Saul Steinberg was probably one of the most famous cartoonists in the world. Born in Bucharest, he graduated in Architecture in Milan, where he lived from 1933 to 1940. Until 1939, Mr. Steinberg worked for ‘ Bertoldo’, a biweekly newspaper of surreal humour and satire, before leaving Italy, forced by the growing anti-semitic climate, first for the Dominican Republic and then New York.
His figurative world inspired various juxtapositions and suggested as many origins, from surrealism to baroque, all interpretations that Mr. Steinberg always rejected.
Perhaps few people remember his name, but his work, which includes drawings, photographs, sculptures, and collages, explored the lifestyles, languages, venues, and cities of contemporary society – especially the American one.
Many remember him for his satirical illustrations, or as a commercial cartoonist, but his work goes far beyond that. Although he’s undeniably associated with some of the most iconic New Yorker covers, his oeuvre is much richer and more varied.
Curated by Italo Lupi, Marco Belpoliti, and Francesca Pelliciari, a new exhibition at the Triennale in Milan celebrates his legendary production by bringing together more than 350 pencil, pen, and watercolour drawings, as well as paper masks, objects, sculptures, documents, and photographs that make evident his unmistakable style.
Walking through the exhibition is apparent the precision and essentiality of the stroke, the elegance and irony of the tones, and the great variety of techniques, form, and content present in the works on display.
His background as a migrant might have played an essential role in his art. Mr. Steinberg seems an outsider exploring specific cultures from a distance, and his origins perhaps allowed him to look at the reality around him with a certain detachment, enabling him to highlight the pretentiousness and ostentation of Western culture.
Mr. Steinberg was a much-loved artist, he became famous all over the world and his essential style set the standard. Numerous artists of the following generations were influenced by him: cartoonists and illustrators, who used the sign as a tool to denounce the contradictions and paradoxes of the world around us. After all, if the New Yorker still enjoys an excellent reputation for its illustrations, it is because of the work and style of distinctive masters like Mr. Steinberg.
Running through March 13 and spread throughout the gallery on the first floor of the Triennale, the exhibition also brings out the artist’s complex personality. He is often portrayed with a paper bag on his head, his idea of a mask. Something that could camouflage and provide a hiding place. He once said that women in America wore masks all the time, for example when they wore make-up. Because that was their way of protecting themselves from society.
At the heart of the exhibition is a work specifically created by Mr. Steinberg for Milan: four preparatory drawings, each consisting of a strip of paper folded like an accordion up to 10 metres long, which, once enlarged photographically, were engraved with the ‘sgraffito’ technique on the curved walls of the ‘Labirinto per ragazzi’, designed by the architectural firm BBPR for the 10th Milan Triennale in 1954. These four works on paper contain many of the themes and artistic signs that Steinberg would develop throughout his career.
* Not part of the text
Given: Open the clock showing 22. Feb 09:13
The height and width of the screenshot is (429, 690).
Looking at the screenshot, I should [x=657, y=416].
First and foremost, that of the line, whose deceptive simplicity takes on inexhaustible variations in Steinberg’s hands and thought, in a continuous narrative experiment.
To offer an exhaustive representation of the Labyrinth, in addition to documentary material on BBPR’s architectural project from the Triennale archives, the exhibition includes a Mobile by American artist Alexander Calder – a great friend of Steinberg’s – on loan from the Galleria d’Arte Moderna in Turin, as a reminder of what was at the centre of the installation.
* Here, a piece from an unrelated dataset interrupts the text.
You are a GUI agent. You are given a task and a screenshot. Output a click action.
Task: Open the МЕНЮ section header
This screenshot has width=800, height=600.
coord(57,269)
A third of the works on display will remain in the city, divided between the archives of the Triennale and the Braidense Library, within the Brera museum complex, thanks to a donation from the Saul Steinberg Foundation. The library will organise another exhibition in October.
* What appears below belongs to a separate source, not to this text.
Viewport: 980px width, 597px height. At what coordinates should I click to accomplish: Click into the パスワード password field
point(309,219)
“We are great because we collaborate,” James M. Bradburne, director-general of the Pinacoteca di Brera, said during the press conference for the exhibition. “We are under the stars of collaboration. A precious and productive cooperation that continues to enrich the city,” he continued.
The exhibition is accompanied by a book edited by Marco Belpoliti, titled “Steinberg A-Z”, published by Electa, and organised as a contemporary encyclopaedia that analyses Saul Steinberg’s work in its many aspects, from architecture to drawing, from his relationship with Milan and New York, to maps, and his correspondence with Aldo Buzzi, to the artists who were his friends and companions such as Costantino Nivola and Alexander Calder, but also Alberto Giacometti and Le Corbusier, among others.
The monumental exhibition not only celebrates – rightly so – one of the greatest artists of drawing but also his indissoluble bond with the city of Milan. “We are happy that Saul Steinberg has returned home. Because Milan is his home,” said Marco Sammicheli, director of the Italian Design Museum.